Neste último artigo de opinião sobre a reforma do poder autárquico, trago umas breves reflexões em volta das comunidades intermunicipais e da próxima geração de políticas do território.
I. A oportunidade das comunidades intermunicipais
O país constituiu muito recentemente 23 comunidades intermunicipais (CIM), a maioria delas coincidente com as NUTS III (sub-regiões das NUTS II); trata-se de um nível de programação, planeamento e implementação de políticas do território muito relevante para reconsiderar todo o sistema de desenvolvimento regional, local e rural do país.
Basta recordar, a propósito, que o país tem praticamente em cada capital de distrito um instituto politécnico ou uma universidade, cujas áreas de influência e ação abrangem as CIM e as NUTS III, e que todas estas instituições precisam urgentemente de refrescar e renovar a sua missão e ganhar um suplemento de legitimação num tempo histórico de grande exigência para o país.

◆ INFORMAÇÃO APRESENTADA:
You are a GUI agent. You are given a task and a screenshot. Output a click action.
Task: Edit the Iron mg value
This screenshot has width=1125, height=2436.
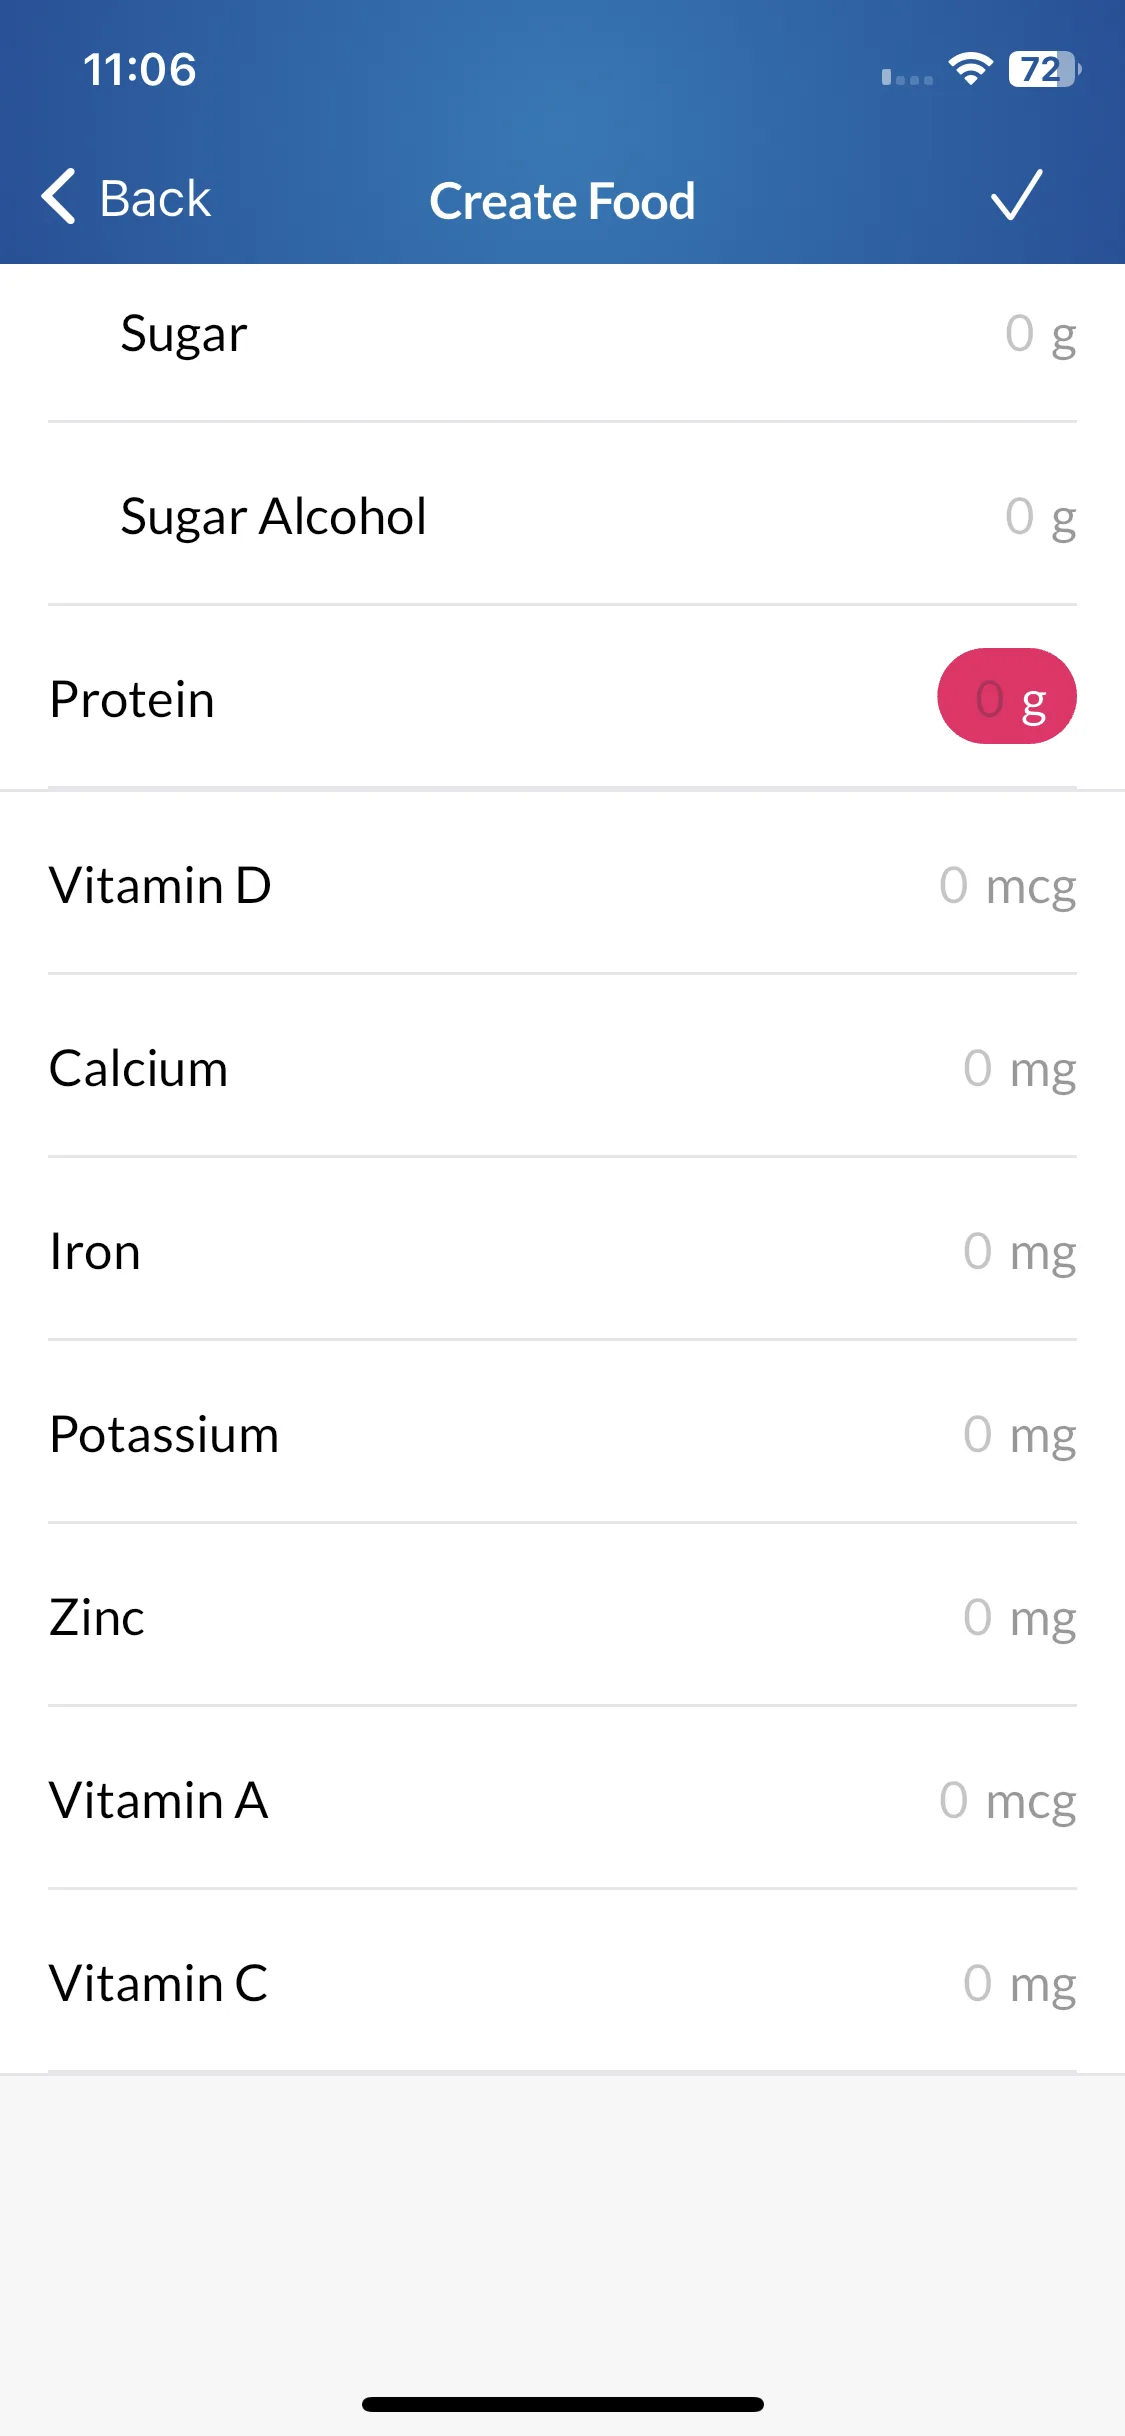pos(1019,1252)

◆ PROBLEMAS A RESOLVER:
a - Segundo o texto sobre a reforma do poder autárquico, quantas comunidades intermunicipais o país constituiu recentemente?
b - Transcreva do texto sobre a reforma do poder autárquico o trecho que começa com as palavras "Basta recordar, a" e termina com "para o país.".

◆ SOLUÇÕES COMPLETAS:
a - 23 comunidades intermunicipais.

b -
Basta recordar, a propósito, que o país tem praticamente em cada capital de distrito um instituto politécnico ou uma universidade, cujas áreas de influência e ação abrangem as CIM e as NUTS III, e que todas estas instituições precisam urgentemente de refrescar e renovar a sua missão e ganhar um suplemento de legitimação num tempo histórico de grande exigência para o país.